Objective Our aim was to present our first experience with the use of caplacizumab, an anti-von Willebrand factor monoclonal antibody, in an SLE patient who developed TTP. Data on the use of caplacizumab in SLE-associated TTP are scarce.

Methods We present a single SLE patient with TTP, successfully treated with plasma exchange, caplacizumab, and rituximab.

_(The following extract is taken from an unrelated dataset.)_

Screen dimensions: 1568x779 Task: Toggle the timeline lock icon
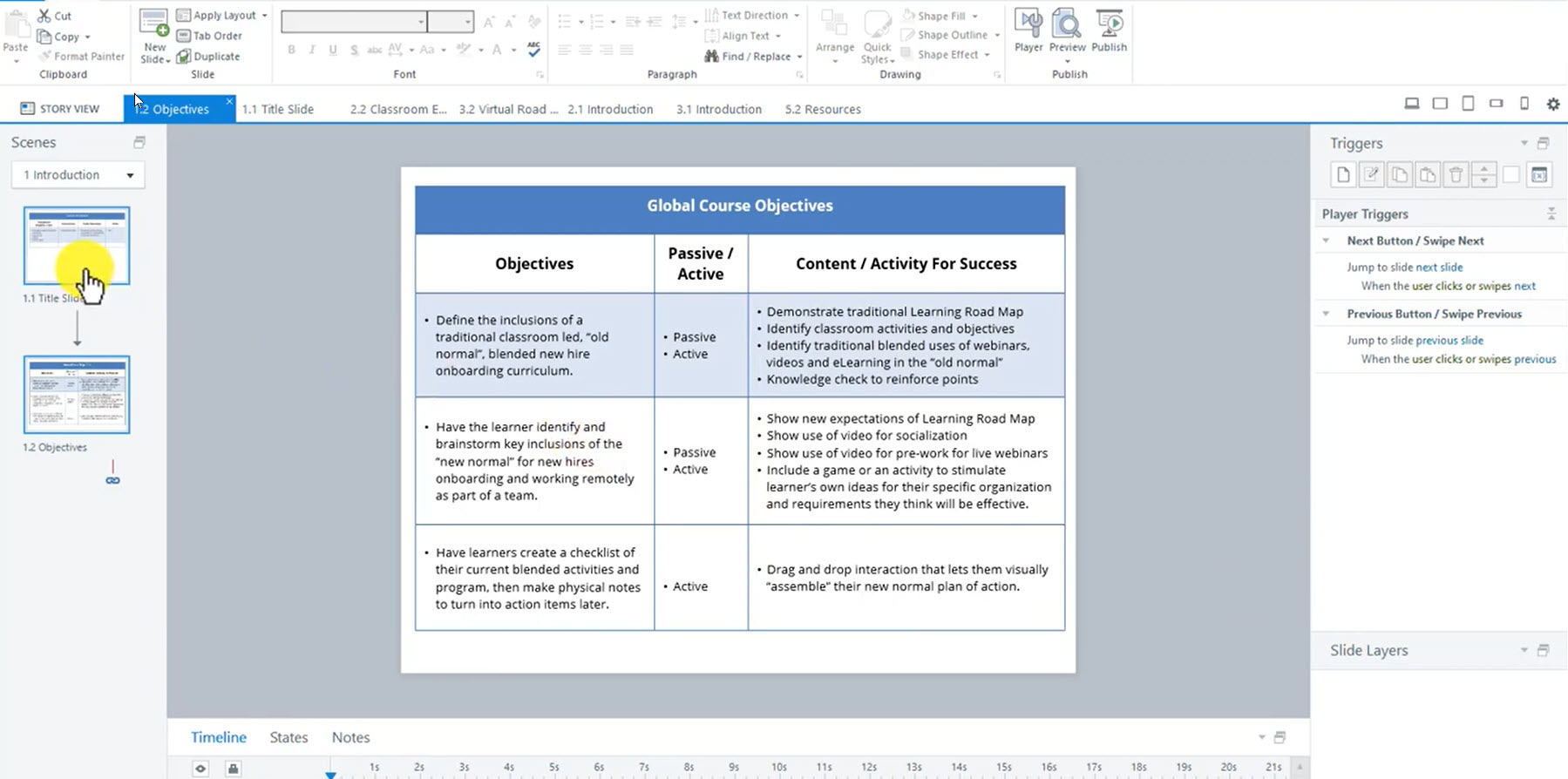coord(233,769)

Results A 64-year-old patient was admitted to our department in 2023 due to severe thrombocytopenia (15x109/L), multiple hematomas of the extremities, and a history of transient dysarthria lasting 30 minutes the evening prior to admission. Her previous history was remarkable for inactive SLE and splenectomy due to B-non-Hodgkin’s splenic lymphoma of the marginal zone in 2016. Her blood count was compatible with hemolytic anemia (hemoglobin 95 g/L, LDH 984 U/L, bilirubin 17 umol/L, haptoglobin undetectably low). Her anti-dsDNA levels were not increased, antiphospholipid antibodies and complement levels were normal, despite an elevated erythrocyte sedimentation rate (120 mm/h). Her brain CT and CT angiography were unremarkable. Given the negative Coombs test, an urgent peripheral blood smear was ordered, revealing the presence of 12 shistocytes per high power field, compatible with microangiopathic hemolytic anemia. Given that the patient was stable, she was started on pulse-dose iv methylprednisolone the same evening, and a blood ADAMTS13 test was ordered early in the next morning (0,05 kIU/L, reference range: 0.60–1.21). The patient was diagnosed with TTP and was treated with plasma exchange for three consecutive days, as well as caplacizumab 10 mg sc daily for the duration of plasma exchange and 30 days subsequently. She was also treated with rituximab iv 375mg/m2 body surface area (four consecutive weekly doses). Neither the chest-abdomen CT scan nor the bone marrow biopsy revealed signs of lymphoma relapse. Thrombocytopenia was resolved within a week following treatment initiation, and no relapse of TTP or SLE was observed within four months of follow-up.

Conclusions Even a history of transient neurological symptoms should warrant a diagnosis of TTP in the context of SLE with Coombs-negative hemolytic anemia. The role of caplacizumab in the therapeutic algorithm of TTP in SLE patients still needs to be established.